En 1993, la technologie numérique révolutionnait le cinéma, aujourd’hui elle menace de le détruire. À l’époque, les signes annonciateurs étaient déjà présents : Jurassic Park, avec ses dinosaures ultra-réalistes créés par ordinateur, était le film le plus rentable de l’année. Les spectateurs étaient éblouis par ces six minutes d’effets spéciaux numériques, bien réels. En revanche, il n’y avait pas de grands films à effets spéciaux ni de franchises dans le top 10 britannique de cette année-là, où figuraient plutôt Aladdin, The Bodyguard et Dracula de Coppola, sortis la plupart en 1992 aux États-Unis. Aujourd’hui, il est rare de trouver un film indépendant en tête des ventes et aussi rare de ne pas voir des effets spéciaux numériques dans les blockbusters. Le numérique a révolutionné la forme et le contenu. Accentuée par la pandémie, l’essor des plateformes de streaming fragilise les cinémas et les blockbusters sortent désormais en ligne en même temps que dans les salles. Désormais, la définition d’un « vrai » film est remise en question. Patty Jenkins, la réalisatrice de Wonder Woman, a récemment qualifié les films produits par les plateformes de streaming de « faux films », contrairement à ses propres films, réalisés en studio mais truffés d’effets spéciaux. Martin Scorsese, quant à lui, a qualifié les films de super-héros à effets spéciaux de « non cinéma », même s’il a tout de même recours aux effets numériques dans The Irishman. Mais depuis quand les films sont-ils censés être réels ?

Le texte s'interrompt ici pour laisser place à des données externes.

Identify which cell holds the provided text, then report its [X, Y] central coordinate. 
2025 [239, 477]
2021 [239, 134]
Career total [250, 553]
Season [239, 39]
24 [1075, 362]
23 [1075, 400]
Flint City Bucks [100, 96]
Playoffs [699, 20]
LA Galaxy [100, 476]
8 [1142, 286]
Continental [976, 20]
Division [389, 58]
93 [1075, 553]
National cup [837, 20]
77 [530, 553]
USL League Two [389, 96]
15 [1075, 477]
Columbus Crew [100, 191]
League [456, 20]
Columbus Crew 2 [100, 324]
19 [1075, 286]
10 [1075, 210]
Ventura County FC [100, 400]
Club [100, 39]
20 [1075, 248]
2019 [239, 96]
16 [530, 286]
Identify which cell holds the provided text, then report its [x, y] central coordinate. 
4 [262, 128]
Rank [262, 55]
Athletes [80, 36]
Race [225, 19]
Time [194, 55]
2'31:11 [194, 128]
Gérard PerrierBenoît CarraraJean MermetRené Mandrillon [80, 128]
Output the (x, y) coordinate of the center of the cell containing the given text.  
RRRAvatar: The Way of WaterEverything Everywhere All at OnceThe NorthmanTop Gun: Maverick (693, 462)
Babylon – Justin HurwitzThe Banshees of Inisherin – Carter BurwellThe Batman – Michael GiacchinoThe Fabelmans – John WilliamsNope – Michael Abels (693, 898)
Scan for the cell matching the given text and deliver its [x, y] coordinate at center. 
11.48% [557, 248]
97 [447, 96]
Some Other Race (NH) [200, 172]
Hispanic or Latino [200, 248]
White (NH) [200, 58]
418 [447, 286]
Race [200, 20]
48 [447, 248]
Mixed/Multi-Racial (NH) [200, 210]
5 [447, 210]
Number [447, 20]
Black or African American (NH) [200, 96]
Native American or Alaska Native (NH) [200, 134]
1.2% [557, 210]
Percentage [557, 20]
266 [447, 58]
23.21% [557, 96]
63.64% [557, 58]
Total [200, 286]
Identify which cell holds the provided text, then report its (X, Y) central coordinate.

Le numérique n’a pas rendu tout plus mauvais, notamment car il a ouvert de nouvelles possibilités. En 1993, à part sur vidéo, la seule façon de voir des films anciens ou obscurs était à la télévision ou dans une salle de répertoire comme le Prince Charles de Londres (qui passe toujours Jurassic Park). Désormais, nous prenons pour acquis le fait que nous pouvons regarder à peu près n’importe quoi à n’importe quel moment, n’importe où, avec beaucoup plus de choix. Le numérique a démocratisé le cinéma.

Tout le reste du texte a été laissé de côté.